The father (Anupam Kher), an old, stable, middle-class family man, and a salaried employee of 25 years in the same company, can barely recognise the son he’s raised. This may have little to do with the upbringing, more to do with the times of opportunities and restless ambitions they’re in.

The son is clear: “Meri mehnat ka fayda sirf mujhe hona chahiye. Mere boss ya meri company ko nahin (The fruits of my effort should accrue to me alone; not to my boss, or my company).”

The boy’s still intrinsically bright, and the father warns, “You have sharp brains. The problem is, you know it. This can either take you really far, or eventually pin you down, depending on the direction you take.” As an audience, you’re aware both will happen. This is a film -- with its own notions of redemption and poetic justice -- after all.

You’re also somewhat ready for this ‘Catch Me If You Can’ ride. The kid chucks his MBA entrance preparations. His friends join in. An idea strikes him. He scores a bronze. Another idea hits his head – supplying useless leather gloves to an import firm, and scramming off with the loot. He scores silver. Yet another scheme – a silly mortgage-foreclosure swindle in the American real estate. He picks up gold again.

But he’s still at this point a small-time scam artiste. The film suddenly assumes it’s time to get self-seriously preachy, lest its intentions be misunderstood. The group breaks up. The father shows off his honest achievements. The hero, ascribed the “bada aadmi” (big man) is deserted, desolate, and done with. The thrill’s over, already.

We sit through reels contemplating the corrupting nature of dishonesty, over-ambition, greed, arrogance and sundry other hungry beasts -- not very different from the other Shahid Kapoor film (John Matthew Mathan’s Shikhar). And you forget why this ride had started out being so much fun in the first place.

Well, here’s why. The year’s the mid ‘90s, the opening curve of India’s liberalising economy. Shahid Kapoor and Anushka Sharma play the typical Bunty and Babli pair: girl wants to be "top model"; boy, the richest dude in town. This is the time, the film superbly captures, when FM meant a certain minister, and not the radio. Cellphones were a figment of science fiction. Two TV stations entertained an entire country. You even had a piddly $500 limit on how much of your own money you could spend abroad. You could barely shop in dollars if you made your money in rupees. 

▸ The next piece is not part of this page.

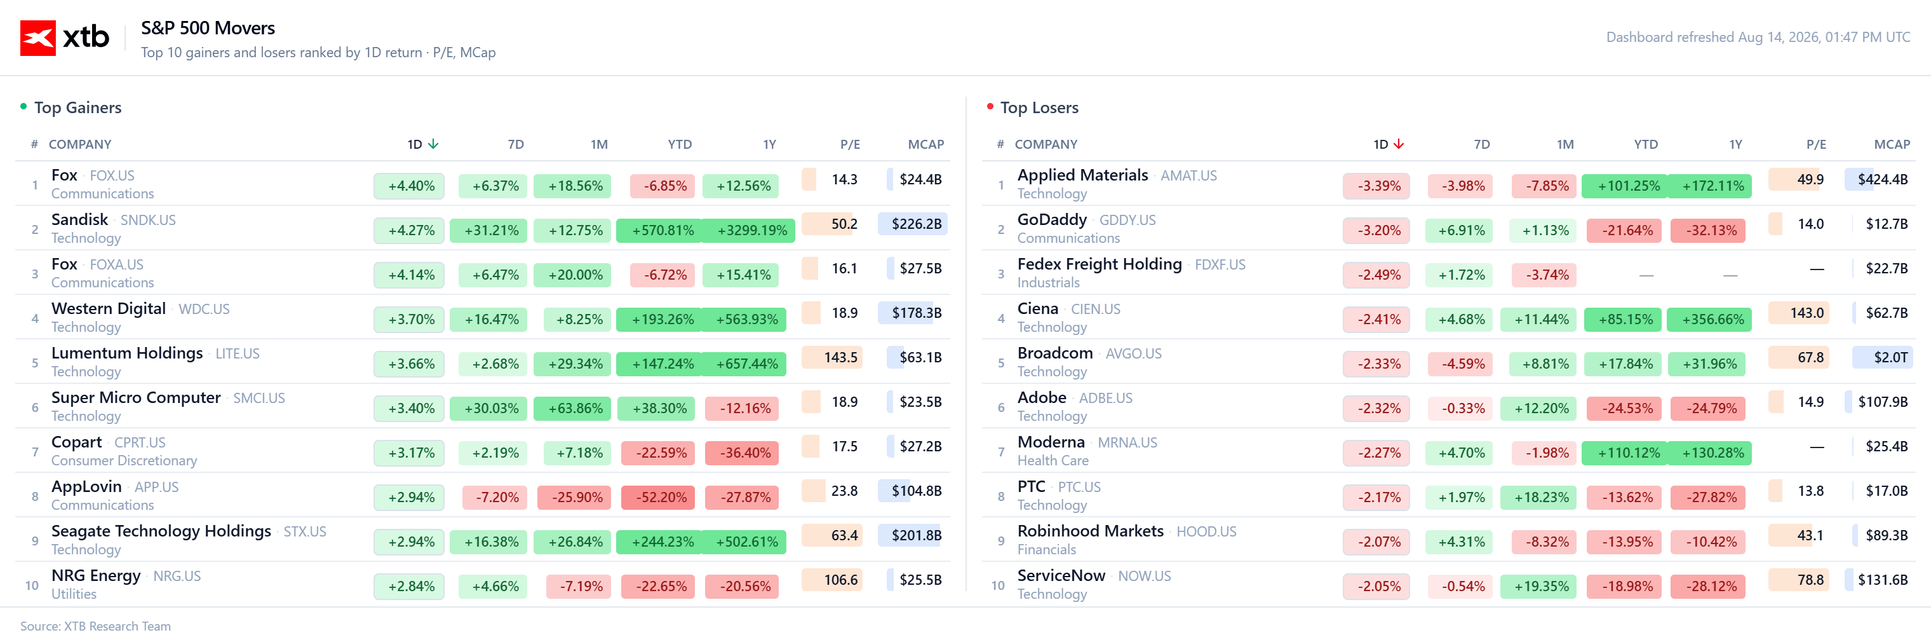This screenshot has height=642, width=1931.
Task: Click AppLovin's -52.20% YTD cell
Action: pyautogui.click(x=660, y=497)
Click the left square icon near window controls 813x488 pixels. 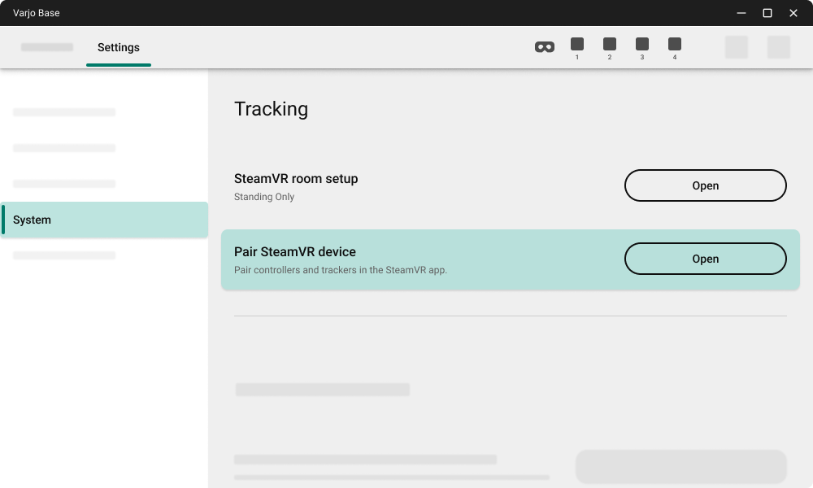point(737,47)
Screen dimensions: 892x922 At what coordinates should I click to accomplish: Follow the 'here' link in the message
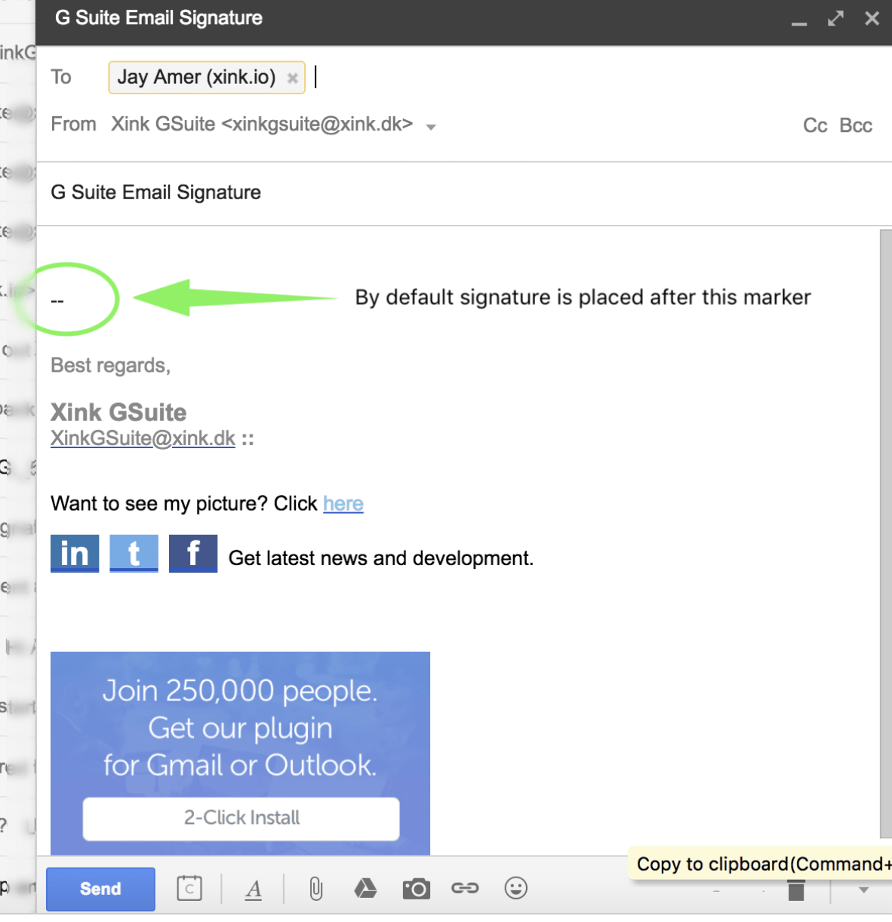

Indian Customs protected us from the pleasures of a good life. It was their duty. And that's what they applied -- a duty on everything from a watch to your shoes, sometime about 120 per cent.

The factory outlet those days (if you knew someone at the Customs) was the Custom House that auctioned seized stuff at dirt-cheap rates. Anyone would turn smuggler on such terms. So does the hero, his girlfriend, and two loyal friends -- one’s a slick womaniser (Vir Das); the other, a northeastern lad who, like everyone from the north-east, has to bear Chinese jokes, being Indian (Meiyang Chang, sweetly inspired character).

They import un-wearable shoes; reject their own consignment; pick it up from the Customs auction later. The picture’s premise is strong. The setting is solid. The scam’s quite awesome. The friends make for quite a foursome. All are equally endearing. As are their antics. And then the screen flashes, Interval. Everything dopily goes down a slope thereafter, and onward to America, arrogance and all that jazz. 

You can tell when a script's half-written. But up till that point, written phenomenally well. Shriram Raghavan’s Ek Haseena Thi remains the finest example. From Yashraj (the producers of this film), Siddharth Anand’s Bachna Ae Haseeno is a decent instance. This one’s really quite a case study as well.